**GIVEN PASSAGE**
----------------------------------------

Position and size of debris disks
The regions where dust and debris are detected in other star systems may be a guide to the region of the ‘waters above’ in our solar system. This is in fact my premise in this paper, since we have now no access to the past state of the watery halo that once was very significant around our outer solar system.
By looking at other star systems, astronomers have been able to analyze the size and extent of the associated disks of dust and debris around parent stars. Cool, dusty debris disks around main-sequence stars have been detected using specialised telescopes, which ‘see’ at wavelengths in the near-infrared and submillimetre bands. The technique involves the fact that the dust particles are illuminated by the radiation from the parent star and reradiate (as blackbodies) in the appropriate wavelengths.
The emissions, to some extent, penetrate the dust clouds and are detected by instruments on telescopes on Earth (such as the Submillimetre Common User Bolometer Array (SCUBA) camera at the James Clerk Maxwell Telescope2 on Mauna Kea, Hawaii) and in orbit on the IRAS (Infrared Astronomy Satellite3) and ISO (Infrared Space Observatory4) satellites.
Dozens of such stars within about 60 parsecs (pc) have been identified. Many have a non-axisymmetric structure, suggesting a planet in the disk region. The COBE satellite has also found that clumps of dust lead and trail the earth in its orbit around the sun in a similar fashion. In many of these cases, where a planet has been suspected, the distance to the possible planet is of the same order as the distance to Neptune in our solar system (about 30 AU5).
Zuckerman and Song provide a large amount of data for many stellar systems with dust clouds.6 In figure 1, I have reproduced this data by plotting the characteristic orbital radii of the dust clouds (Rdust), as a function of the temperature (Tstar)7 and radius (Rstar) of the star. The radius of the dust cloud was calculated from the model Rdust = (Rstar/2)(Tstar/Tdust)2, where Rstar, Tstar and Tdust are all measured.8 The size of the dust cloud shows a clear trend as either a function of the star’s temperature or radius. Our sun’s temperature (5,800 K) is marked by the solid line.
Reading off the graph (figure 1), the inner and outer characteristic radii for our solar system are 10 AU and 55 AU, respectively. A reasonable assumption is that these regions of dust also include the other (frozen) elements, such as hydrocarbons, water and volatile molecules, that are often detected in spectra. This region is consistent with the Kuiper Belt, or more precisely with a region extending from the orbit of Neptune: 30 AU to about 55 AU.
There has been little evidence of solar systems around any star of similar spectral type as our Sun.9 However, ε-Eridani, which is relatively close at 3.22 pc, has some similar features.10 Using the SCUBA camera at 850 μm wavelengths, studies of the dust ring around ε-Eridani indicate a peak density around 60 AU with much lower emission inside 30 AU. The mass of the ring is at least 0.01 M⊕11 (0.01 of the earth’s mass), with an upper limit of 0.4 M⊕ in molecular gas from CO observations.
This total is comparable to the estimated amount of similar material in comets orbiting in our solar system (0.33 M⊕). Figure 2 shows the region of debris circling ε-Eridani. This may indicate the region in our own solar system where we should look for the ‘waters above’.

----------------------------------------

**WRITTEN INSTRUCTION**
Transcribe the passage on debris disks word for word, starting with "Dozens of such" and going on through "(about 30 AU5).". The listing that comes next has no connection to the passage on debris disks.

**SOURCE DATA**

----------------------------------------

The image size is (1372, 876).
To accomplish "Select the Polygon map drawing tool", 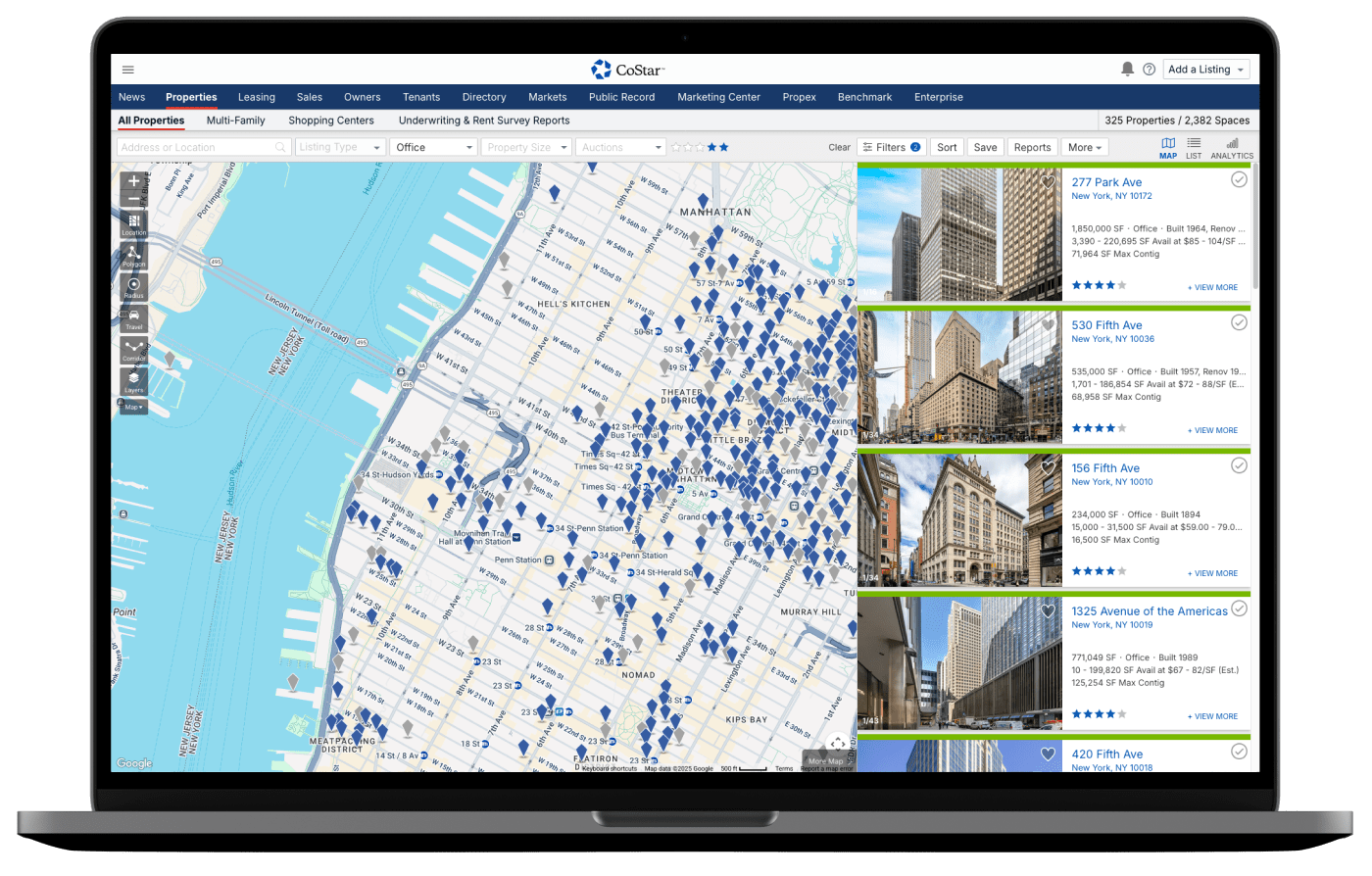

----------------------------------------

**OUTPUT FOR THIS TASK**
Dozens of such stars within about 60 parsecs (pc) have been identified. Many have a non-axisymmetric structure, suggesting a planet in the disk region. The COBE satellite has also found that clumps of dust lead and trail the earth in its orbit around the sun in a similar fashion. In many of these cases, where a planet has been suspected, the distance to the possible planet is of the same order as the distance to Neptune in our solar system (about 30 AU5).